# Replacing my old "Logitech" Harmony universal remote. What do you guys recommend??



## veloze (Jul 2, 2007)

*Replacing my old "Logitech" Harmony universal remote. What do you guys recommend??*

My old Harmony SST-659 universal remote control is just about to take a crap on me. I'm looking for any recommendations to upgrade the current one I have. I want something easy to use & program. 

I know there are so many brands out there, but I need something not too expensive. Maybe one or two steps down from the top of the line. Thanks.


----------



## Diru (May 23, 2006)

*Re: Replacing my old "Logitech" Harmony universal remote. What do you guys recommend?*

http://www.rticorp.com/


Take a looky there, we use them for just about everything. Jay programs and I wire it into the system.

Some nice stuff so far.......


----------



## 6spdcoupe (Jan 12, 2006)

*Re: Replacing my old "Logitech" Harmony universal remote. What do you guys recommend?*



Diru said:


> http://www.rticorp.com/
> 
> 
> Take a looky there, we use them for just about everything. Jay programs and I wire it into the system.
> ...


Shweet ! Although any idea on pricing for em? I was going to go the Universal MX-3000 route, but these look quite tempting.  

Can you confirm solid combatibility with TiVo?


----------



## SQdude (Mar 29, 2007)

*Re: Replacing my old "Logitech" Harmony universal remote. What do you guys recommend?*

I always liked the Philips Pronto models.

http://www.pronto.philips.com/


----------



## havok20222 (Sep 5, 2007)

*Re: Replacing my old "Logitech" Harmony universal remote. What do you guys recommend?*

If you liked how the harmony worked, but want something that works similar but without all the quirks check out the Universal Remote MX-810.

I have the MX-900 which does more, but is a bear to program. This is probably what I would have gotten had it been out at the time.

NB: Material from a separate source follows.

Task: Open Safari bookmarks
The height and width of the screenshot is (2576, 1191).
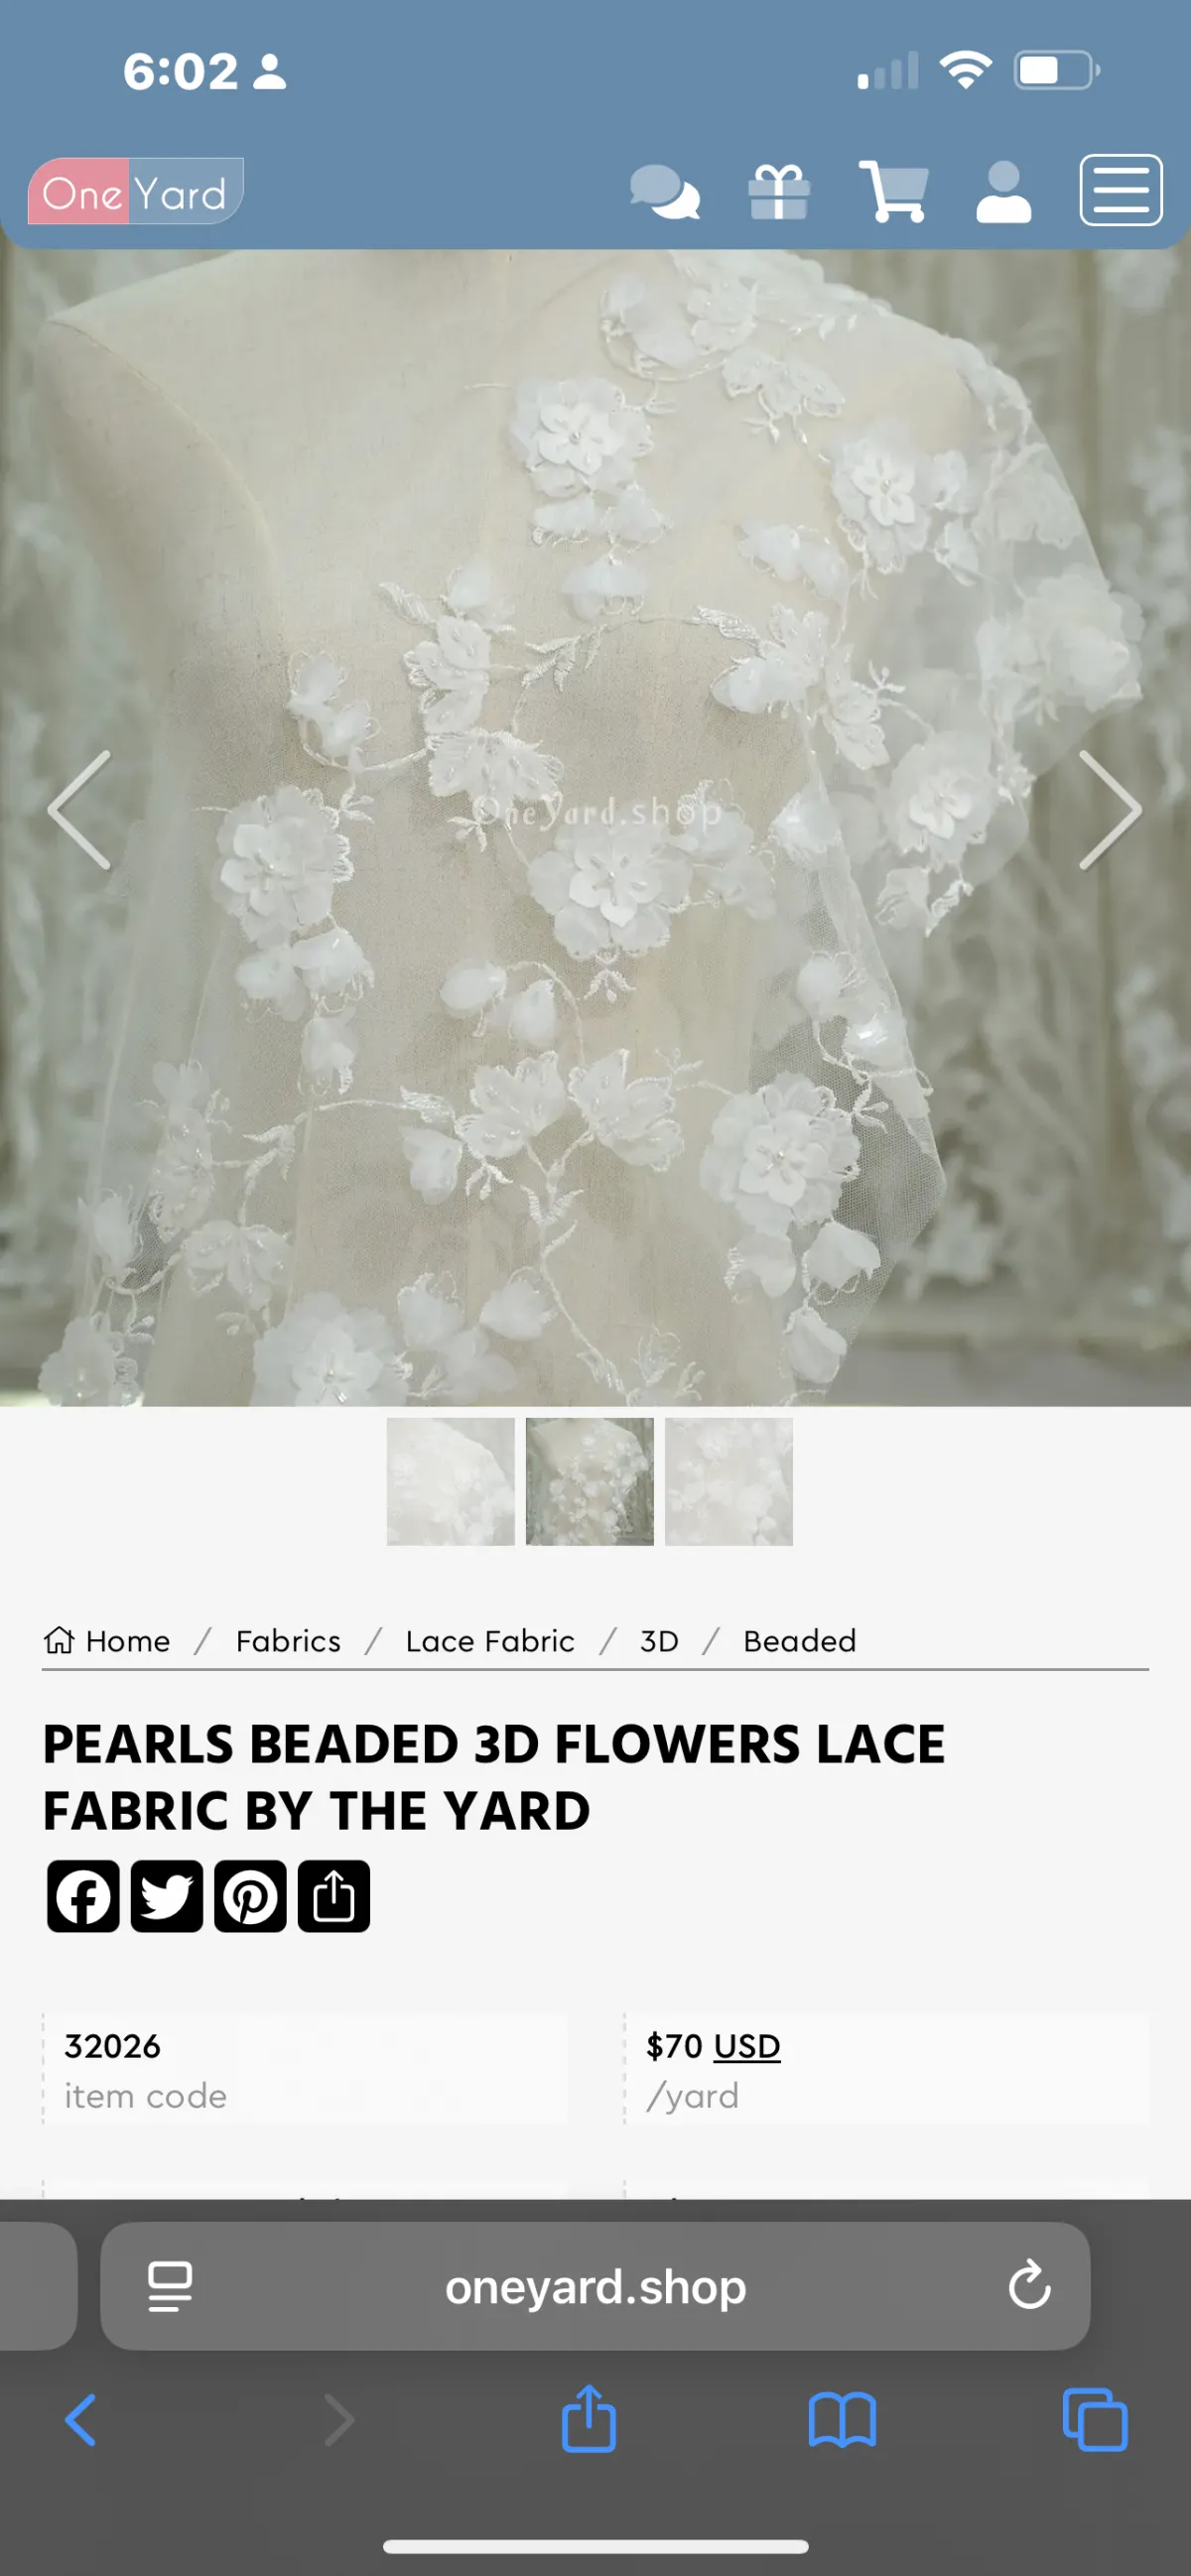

http://www.universalremote.com/product_detail.php?model=128


----------



## dtviewer (Dec 18, 2006)

*Re: Replacing my old "Logitech" Harmony universal remote. What do you guys recommend?*

Harmony 670. Its much like the 659, but with added controls for a Tivo/DVR. Also, since you already have a harmony account for your 659 you can use the same account to program your 670, there is an upgrade remote feature.
BTW, I have the 880 (color unit), a 676 and a 628. The 880 looks pretty but the 676 is my favorite for everyday use. The 670 is a lot like the 676.
You can pick up the 670 on ebay or Amazon for about 100 bucks.


----------



## foosman (Oct 14, 2007)

*Re: Replacing my old "Logitech" Harmony universal remote. What do you guys recommend?*

I have the Harmony 1000 touch screen, and you use your computer to link with their website, input your equipments model #'s, and you are set. Takes a couple hours to set up, but when you change equipment as often as I do it's a pain. Cost over 500.00 at Bestbuy, but if you are interested it would take 350.00. Got the box, reciept, software, etc.


----------